Global financial services standards, such as the Payment Card Industry Data Security Standard (PCI DSS)
A range of regional legislation such as the Fair and Accurate Credit Transactions Act (FACTA) in the U.S. and regulations from the Center for Financial Industry Information Systems (FISC) in Japan.
Credit Union Needs
“Credit unions handle vast amounts of sensitive member information, from financial records to personally identifiable data, making the proper disposal and immediate sanitization of used IT devices a critical security priority,” Russ Ernst, CTO at Blancco, told Finopotamus. “When laptops, servers, or storage drives are retired without verified and auditable data erasure, they can become gateways for data breaches, identity theft, and regulatory violations.”

Ernst continued, “Safeguarding these assets is about more than just protecting hardware, it’s about maintaining compliance with privacy laws, upholding integrity, and preserving member trust that sets credit unions apart from larger financial institutions.”
Maintaining custody of used IT devices on premises adds an essential layer of control and accountability to data security, explained Ernst. “By protecting retired hardware while it remains within the credit union’s physical environment and making sure data is properly sanitized, institutions can significantly reduce the risk of loss, theft, or unauthorized access during transit or third-party handling.

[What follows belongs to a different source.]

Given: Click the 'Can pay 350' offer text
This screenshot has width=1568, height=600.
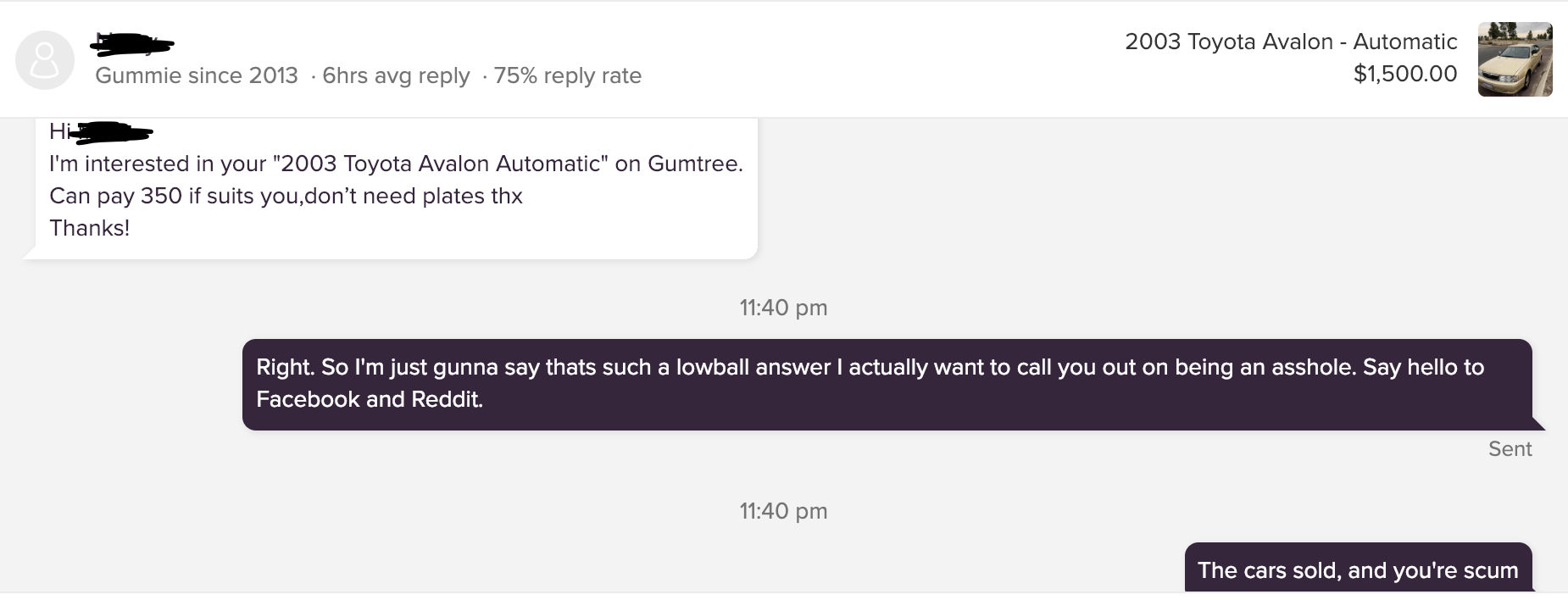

This practice ensures a clear chain of custody, strengthens compliance with data protection standards, and reinforces the credit union’s commitment to safeguarding member information at every stage of the device lifecycle.”
Additional Findings
The report also observed:
The importance of proper data sanitization and compliance with regulations and emerging technical standards, as well as the need to reconsider end-of-life data and device disposal strategies amid evolving risks and new advancements in AI.

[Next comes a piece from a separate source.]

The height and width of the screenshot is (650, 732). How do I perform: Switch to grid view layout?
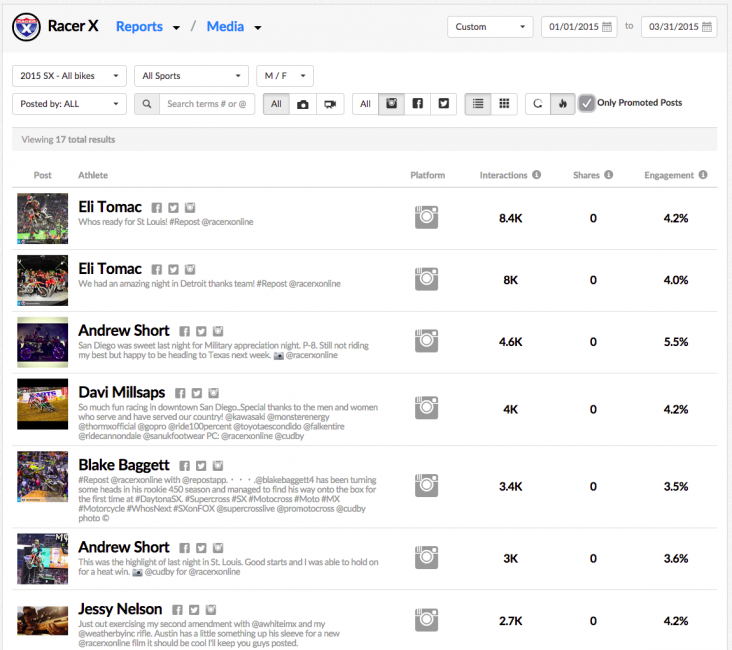(x=504, y=104)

The vast majority of financial services sector respondents – 86% – said their organizations have deployed some form of AI. However, around a quarter said AI adoption made it more difficult to achieve regulatory compliance and nearly 30% reported increased collection of redundant, obsolete and trivial data.
Overall, 60% of financial services organizations increased their compliance spending in the past year—by an average of 47%. Not only is this sector affected by general data privacy laws; new compliance requirements are often industry-specific, and sometimes apply only to a subset of the sector, such as organizations regulated by the U.S. Securities and Exchange Commission (SEC).
Adoption of modern sanitization standards remains low. Only one in five respondents shared that their organization requires compliance with the two most prominent data sanitization standards: NIST SP 800-88 Rev 1 (the National Institute for Standards and Technology Guidelines for Media Sanitization,”), 21%; and IEEE 2883 (from the Institute of Electrical and Electronics Engineers), 19%, both of which support media reuse after proper sanitization. “Low adoption of these standards creates unnecessary risk, added cost, and waste in the financial services sector.”
Organizations unnecessarily destroy nearly half of functional devices. “Many financial institutions default to physical destruction when retiring hardware. A significant share of these devices—up to 47% for data center assets—were still operational at the time of destruction, unnecessarily increasing e-waste and replacement costs” observed the Blancco report. However, because it is possible to securely refurbish functional devices, revising policies would cut down on waste, increase efficiency, and even provide options for improved chain-of-custody safeguards for additional risk reduction.”